§ **WHAT THE TASK ASKS**:
Copy out every one of these entries word for word, leaving out the pictures.

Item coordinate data
--------------------------------------------------

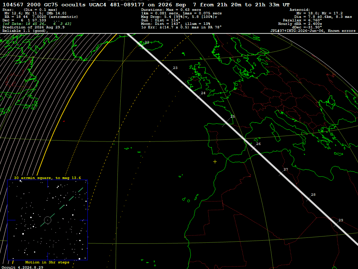This screenshot has height=269, width=358.
Task: Click the 30 arcmin star chart thumbnail
Action: pyautogui.click(x=48, y=220)
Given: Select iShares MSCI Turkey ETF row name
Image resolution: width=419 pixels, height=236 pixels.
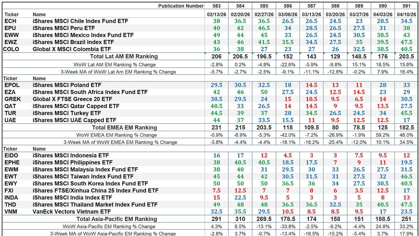Looking at the screenshot, I should pos(66,113).
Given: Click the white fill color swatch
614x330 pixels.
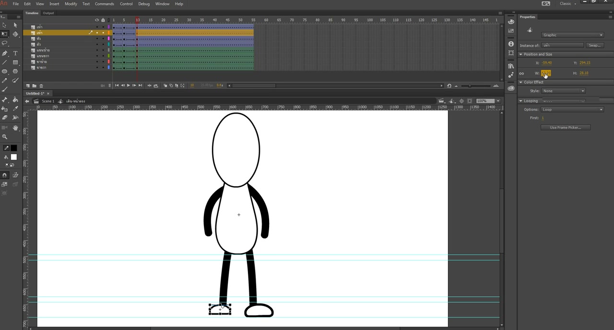Looking at the screenshot, I should (14, 157).
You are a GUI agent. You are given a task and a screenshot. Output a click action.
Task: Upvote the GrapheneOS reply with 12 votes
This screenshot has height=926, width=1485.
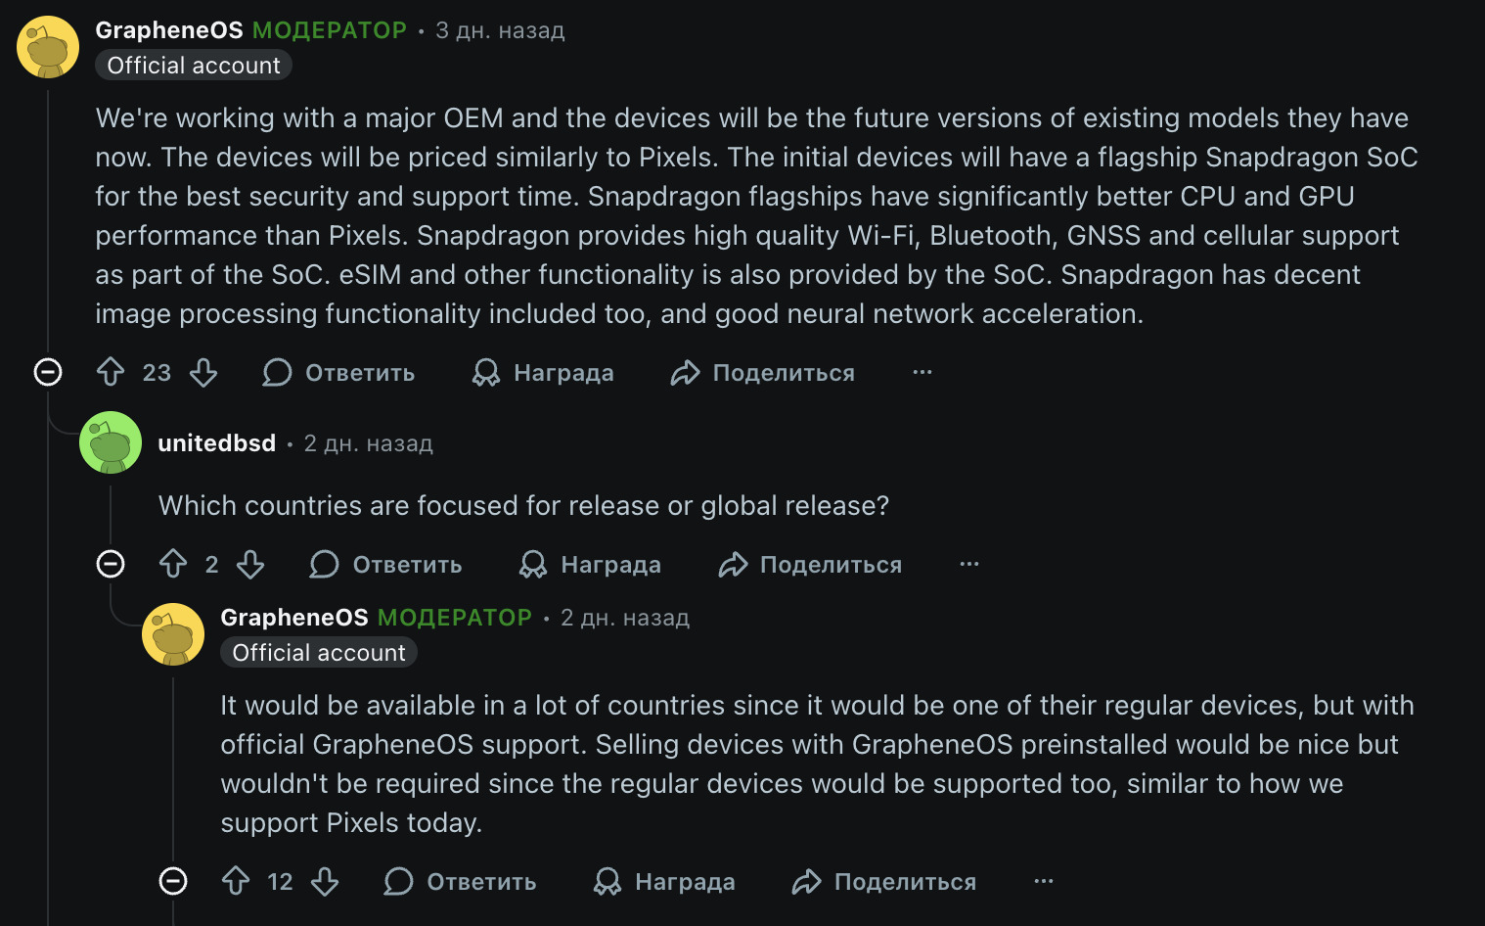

--------------------------------------------------

§ **RESPONSE TO THIS TASK**:
This screenshot has height=269, width=358.
Task: Click the 30 arcmin star chart thumbnail
Action: pyautogui.click(x=48, y=220)
Given: Select iShares MSCI Turkey ETF row name
Image resolution: width=419 pixels, height=236 pixels.
Looking at the screenshot, I should pos(66,113).
Given: Click the white fill color swatch
614x330 pixels.
Looking at the screenshot, I should (14, 157).
You are a GUI agent. You are given a task and a screenshot. Output a click action.
Task: Upvote the GrapheneOS reply with 12 votes
This screenshot has height=926, width=1485.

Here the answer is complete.